在拆分为多个文件的大型数据框中查找重复行和包含重复行的文件

Posted 2023-04-18

技术标签:

【中文标题】在拆分为多个文件的大型数据框中查找重复行和包含重复行的文件【英文标题】：Find duplicate rows and the file which contains the duplicated row in a large dataframe split over multiple files 【发布时间】：2019-04-19 09:10:34 【问题描述】：

所以我在 404 个 excel 文件中拆分了一个大数据框。数据框作为 ID 列，我必须：

查找是否存在重复行如果出现重复行，输出包含重复行的两个文件

例如，假设键 ID 为“ID_101”的行包含在文件 #10 和文件 #209 中。该脚本应输出“重复行：ID_101 包含在文件 #10 和文件 #209 中”。

我尝试了这种方法：创建一个包含所有键 id 的 set，以及一个将每个 id 映射到一个文件的 dictionary。当我遍历文件及其行时

如果 ID 在集合中，它将查找字典并输出已找到该行的位置。如果 ID 不在集合中，它会将其添加到集合中，并在字典中创建一个新条目，将该 ID 映射到当前文件

所以 MWE 应该是：

import os, sys, pandas

ids_set = set()
ids_map = dict()

for root, dirs, files in os.walk(sys.argv[1]):
    for file in files:
        in_file = pandas.read_excel(os.path.join(root, file), header=0, sheet_name="Results")    

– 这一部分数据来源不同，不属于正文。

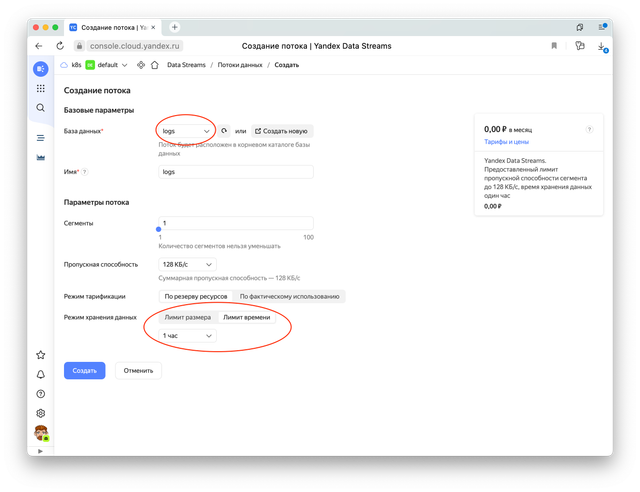Select 'По фактическому использованию' billing mode
640x492 pixels.
290,297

        # Check for duplicated companies
        this_ids = list(in_file['BvD ID number'])
        for this_id in this_ids:
            if this_id in ids_set:
                print("ERROR: duplicate ID '', already found in ''".format(this_id, ids_map[this_id]))
            else:
                ids_set.add(this_id)
                ids_map[this_id] = filen

问题是，在第 300 个文件中，当我尝试访问字典时出现 MemoryError，据说是因为它变得太大了。

如何使用如此大的数据框实现我的目的？

【问题讨论】：

您是要仅查找文件中的重复项，还是要查找文件中的重复项？另一件事是您可以删除ids_set，而是检查if this_id in ids_map。 @QuangHoang 文件中的那些也算在内。查找集合比查找字典更快吗？我相信是一样的。此外，您不需要创建 this_ids。您可以浏览列本身。 【参考方案1】：

您会遇到内存错误，因为您在 Pandas 针对矢量化操作进行了优化时递归地执行此操作。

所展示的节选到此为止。